The public agitations ultimately led to the 1988 establishment of the Toronto Race Relations and Policing Task Force. In 1989, a report of the task force included recommendations for increasing accountability, transparency and equity in policing, all in response to concerns of racism experienced by Black Torontonians. This was a watershed moment, as it ultimately led to the passage of the Police Services Act, which established the Special Investigations Unit as a civilian oversight body.

Despite these reforms, Black civilians in Ontario continued to be subjected to high rates of police use of lethal force. As such, the Commission on Systemic Racism in the Ontario Criminal Justice System was established in 1992, this time in response to the police killing of Raymond Lawrence, a 22-year-old Black man. The commission’s final report in 1995 provided further evidence of systemic anti-Black racism in policing and made recommendations similar to those from the earlier task force.

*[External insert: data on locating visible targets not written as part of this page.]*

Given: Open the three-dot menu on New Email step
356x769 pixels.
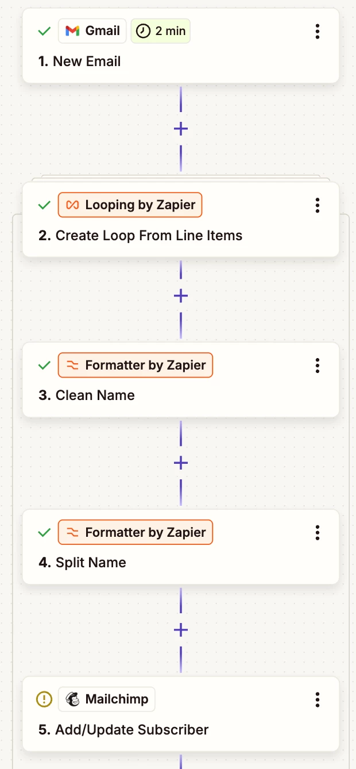Looking at the screenshot, I should pos(317,31).
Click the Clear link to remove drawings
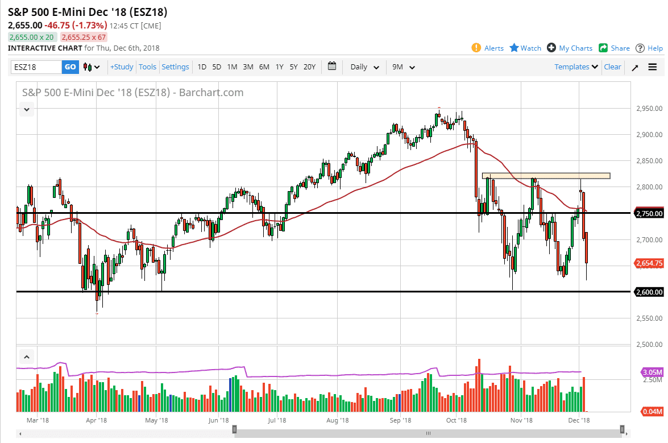The image size is (668, 443). click(612, 67)

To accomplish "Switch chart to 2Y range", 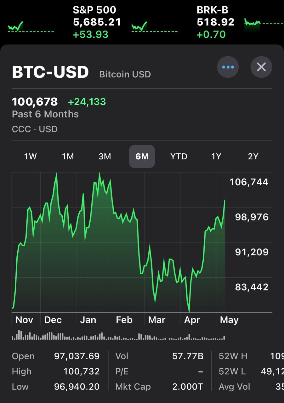I will coord(253,156).

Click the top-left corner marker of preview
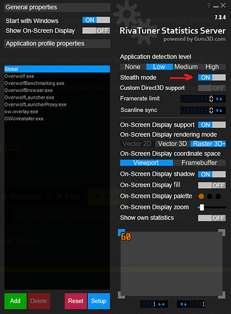pyautogui.click(x=121, y=232)
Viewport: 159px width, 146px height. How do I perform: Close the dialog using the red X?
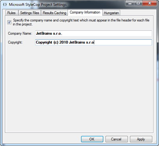point(150,4)
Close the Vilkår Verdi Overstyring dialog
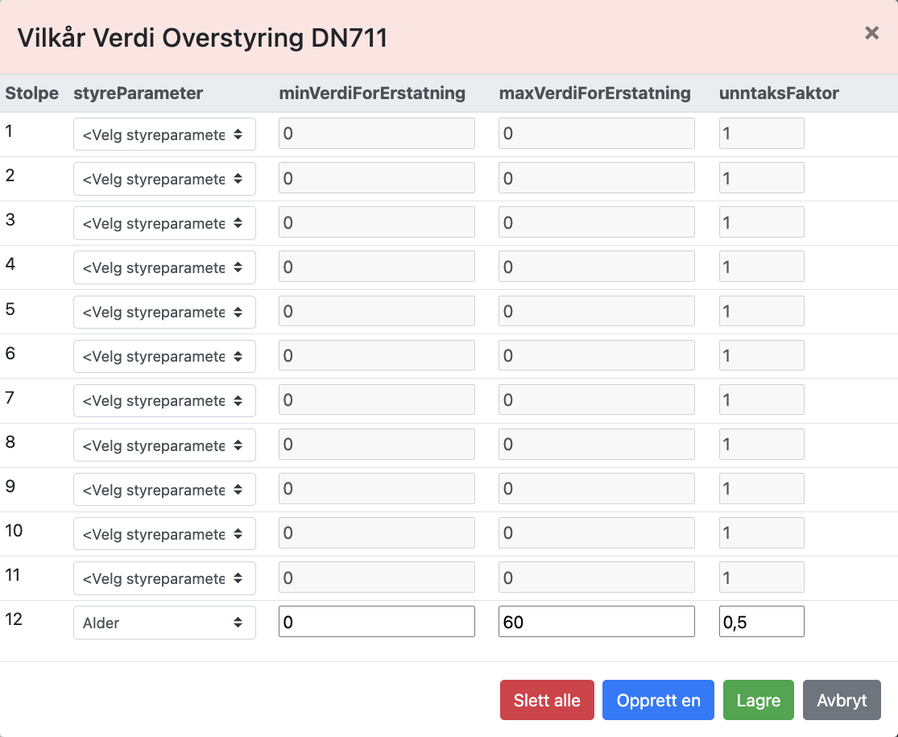This screenshot has height=737, width=898. coord(871,33)
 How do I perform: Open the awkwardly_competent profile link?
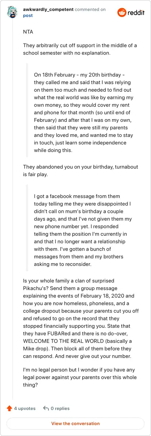[x=48, y=9]
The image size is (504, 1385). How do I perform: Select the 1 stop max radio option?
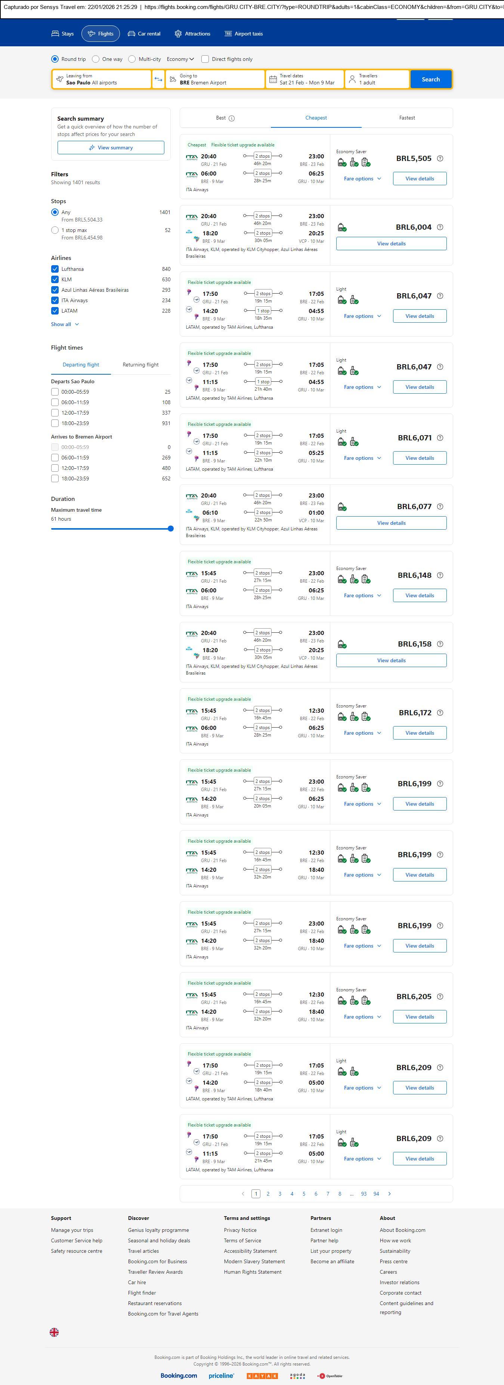coord(55,230)
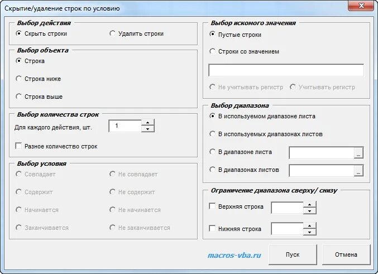Choose Строка ниже radio option

click(x=18, y=79)
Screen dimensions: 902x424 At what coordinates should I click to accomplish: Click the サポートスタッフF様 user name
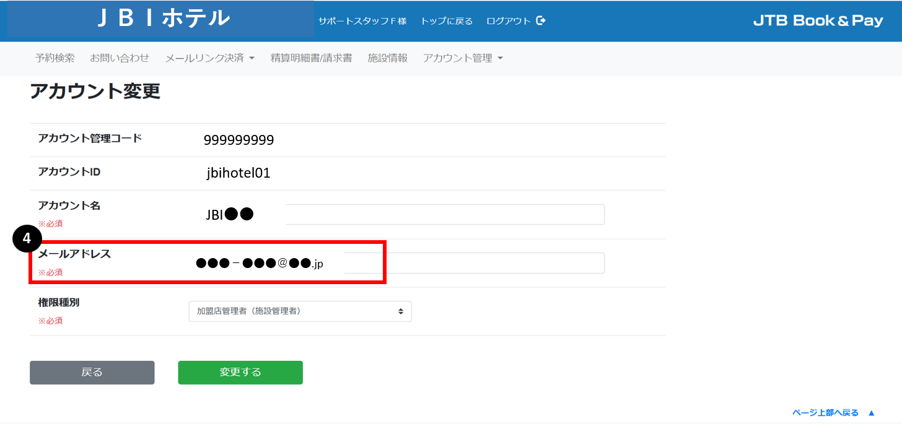click(x=362, y=21)
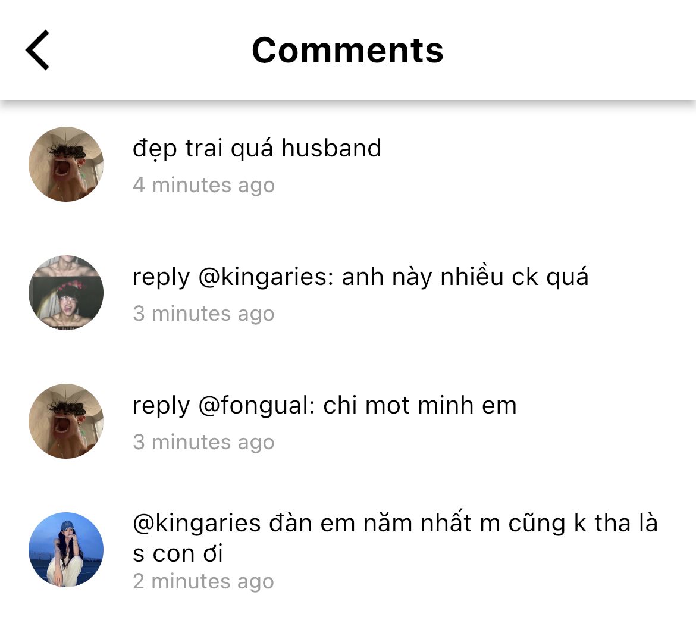Open avatar beside "đẹp trai quá husband" comment
The image size is (696, 617).
(x=66, y=164)
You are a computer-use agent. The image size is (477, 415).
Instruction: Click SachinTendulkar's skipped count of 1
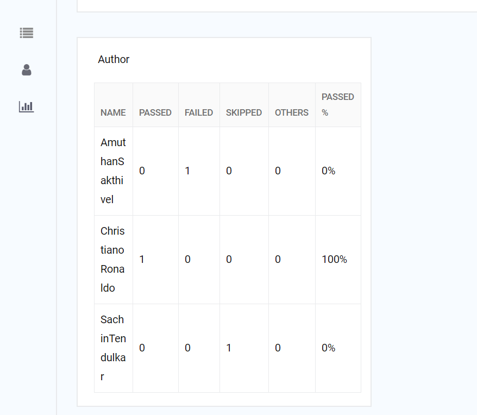[229, 348]
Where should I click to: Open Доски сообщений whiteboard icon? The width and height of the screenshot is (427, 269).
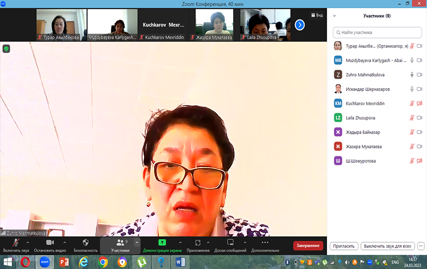[230, 242]
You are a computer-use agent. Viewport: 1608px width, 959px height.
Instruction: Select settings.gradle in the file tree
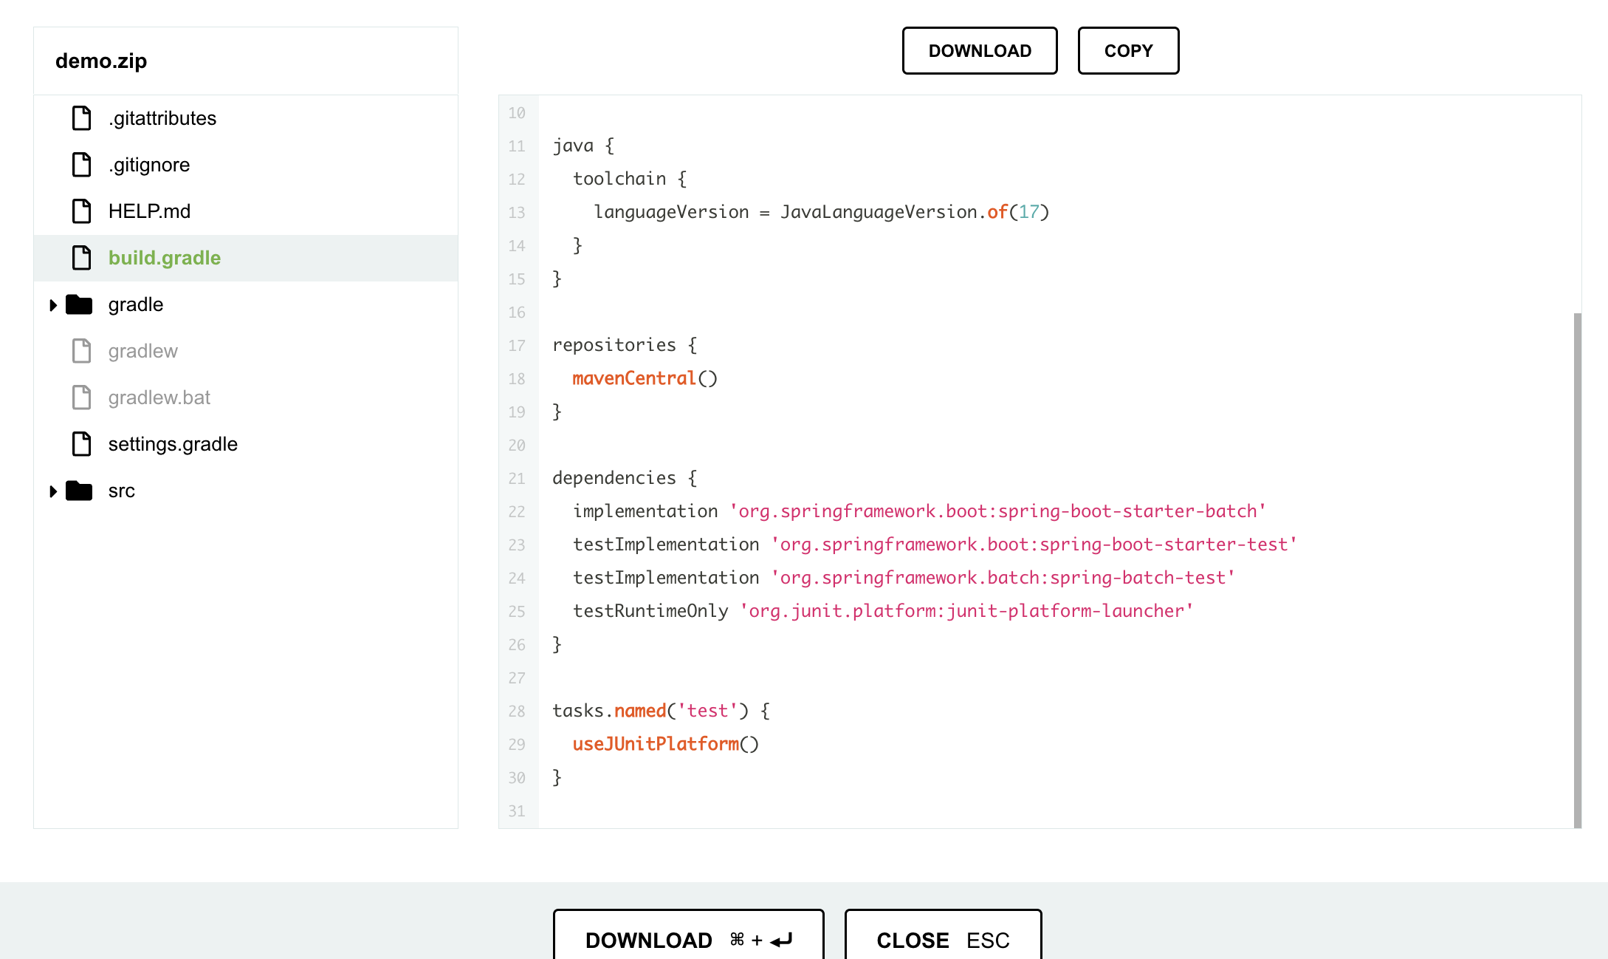click(173, 444)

More recently there was the 2017 report of the Independent Police Oversight Review by Justice Michael Tulloch. Some of the important recommendations from this report were reflected in the Ontario government’s latest policing legislation, the Comprehensive Ontario Police Services Act, though the most progressive recommendations, such as a complete overhaul of police oversight structures, were ignored.

Despite these and several other critical reports on police violence, including a damning CBC expose on the issue in 2017, Black Torontonians and Black Canadians remain disproportionately impacted in incidents of racial profiling, police contact (carding, arrests, detentions, searches) and police use of force, especially lethal force. It’s important to note that, since the late 1970s, no police officer in Canada has ever served time in jail for killing a Black civilian.

It’s time Canada held a commission of inquiry into the policing of Black and Indigenous people, as called for by lawyer Julian Falconer following the outcome of the trial of off-duty police officer Michael Theriault and his brother, Christian. While Christian was acquitted of all charges, Michael was found guilty of assaulting a Black youth named Dafonte Miller. Perhaps a commission may finally usher in the sweeping and overdue police reforms we desperately need to help close the police accountability gap that has claimed far too many Black lives in our country.


Anthony N. Morgan is a Toronto-based human rights lawyer, policy consultant and community educator whose column, Colour-coded Justice, appears regularly in the CCPA Monitor. He wishes to disclose that he used to work for Julian Falconer and previously represented Dafonte Miller in a legal capacity.